Work to complete> Reproduce each of the following lines word for word, leaving out the pictures.

Material supplied>
________________________________________

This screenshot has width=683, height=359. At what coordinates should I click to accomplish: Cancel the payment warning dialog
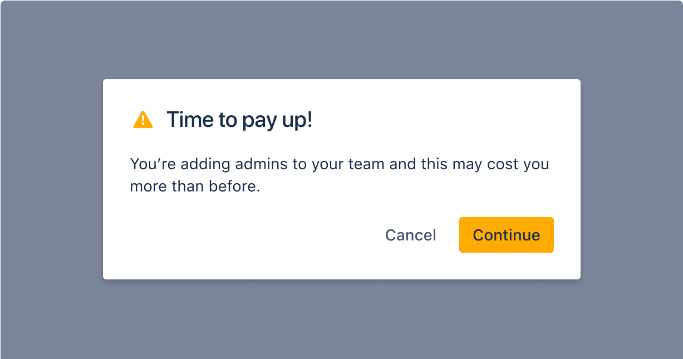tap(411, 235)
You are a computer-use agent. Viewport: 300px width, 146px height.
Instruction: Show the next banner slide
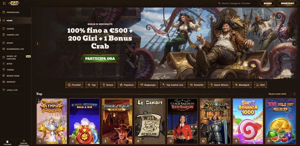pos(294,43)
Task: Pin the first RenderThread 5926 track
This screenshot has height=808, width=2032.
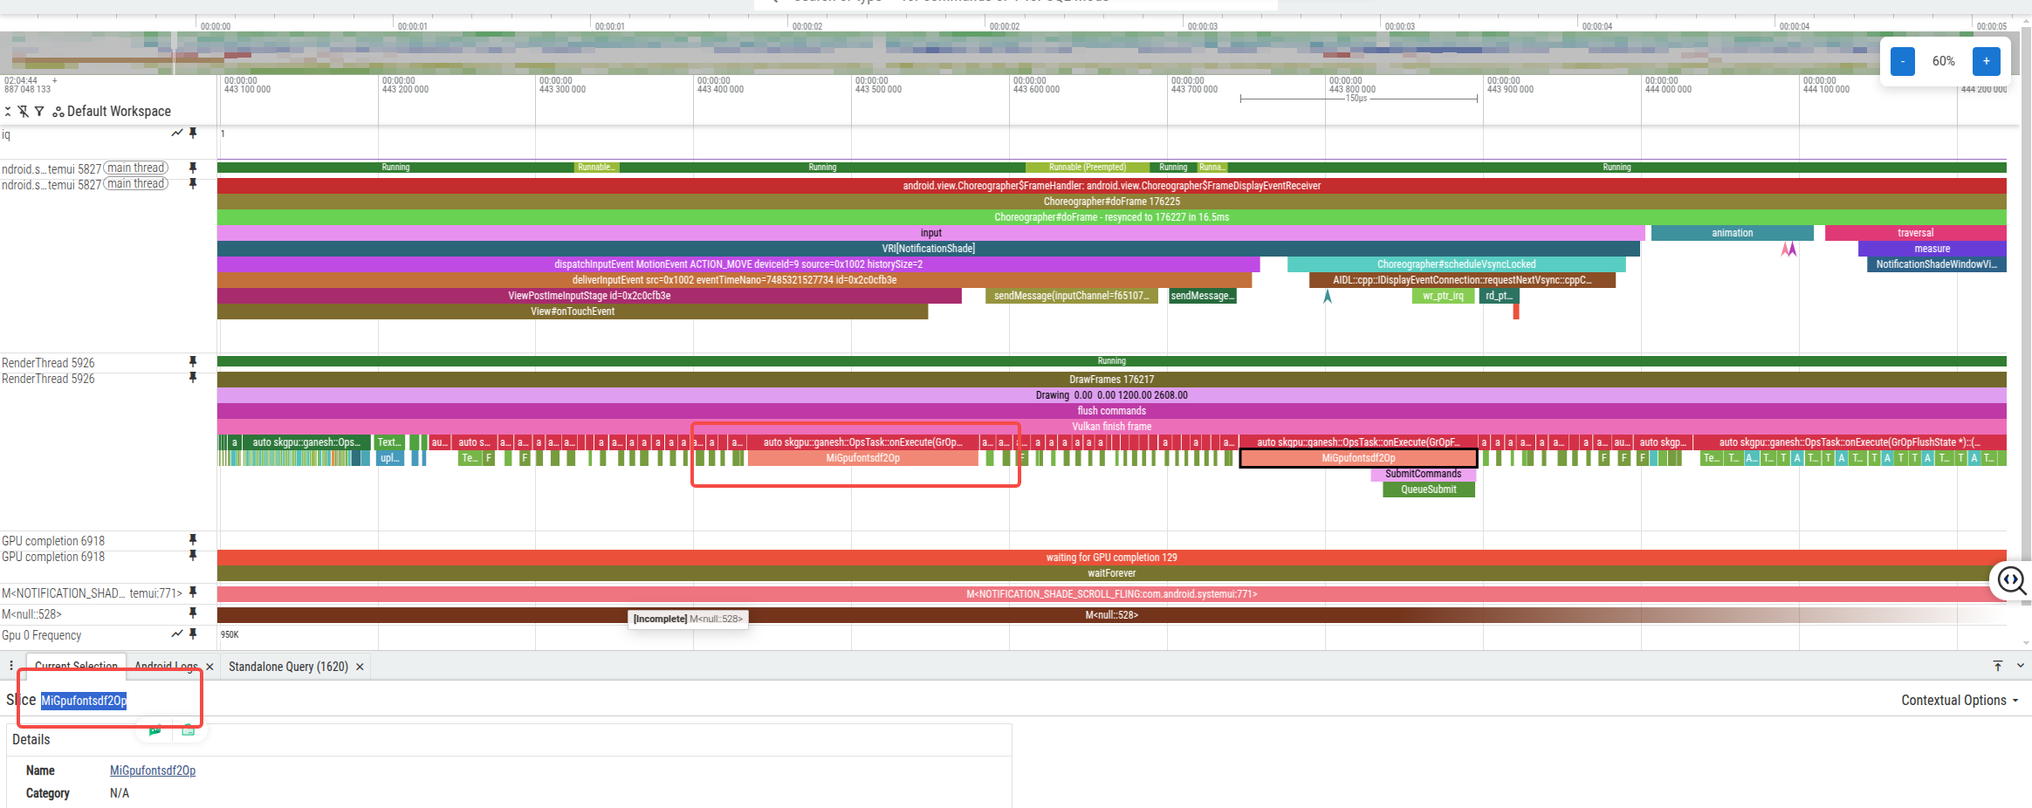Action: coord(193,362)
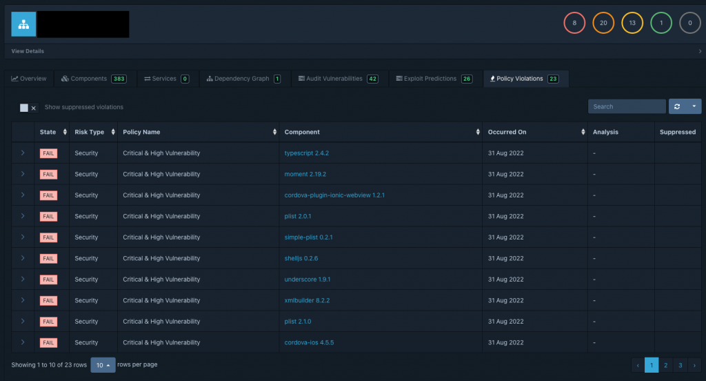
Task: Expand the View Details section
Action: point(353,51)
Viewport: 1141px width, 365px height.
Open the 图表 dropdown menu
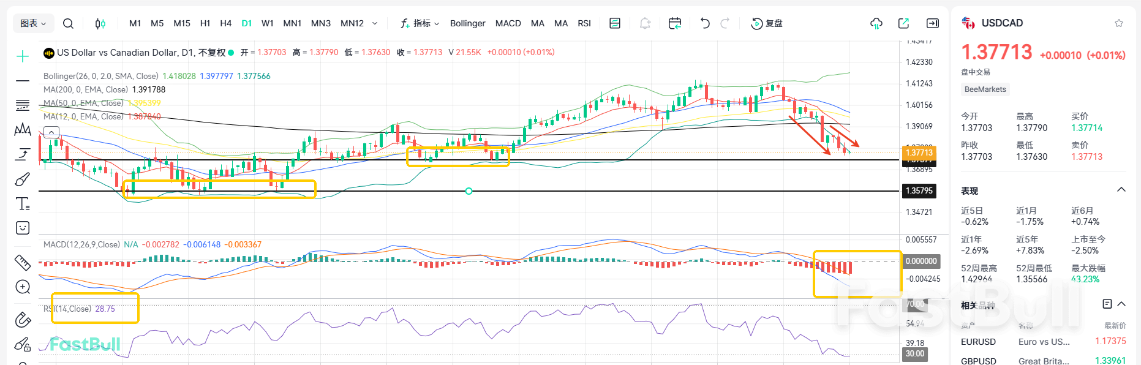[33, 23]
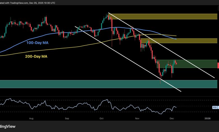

________________________________________

Solution to this problem>
This screenshot has width=683, height=359. At what coordinates should I click to accomplish: Cancel the payment warning dialog
tap(411, 235)
You are a computer-use agent. Viewport: 300px width, 146px height.
Instruction: Show the next banner slide
pos(294,43)
Task: Pin the first RenderThread 5926 track
This screenshot has height=808, width=2032.
Action: coord(193,362)
Task: Expand the View Details section
Action: point(353,51)
Viewport: 1141px width, 365px height.
Open the 图表 dropdown menu
[33, 23]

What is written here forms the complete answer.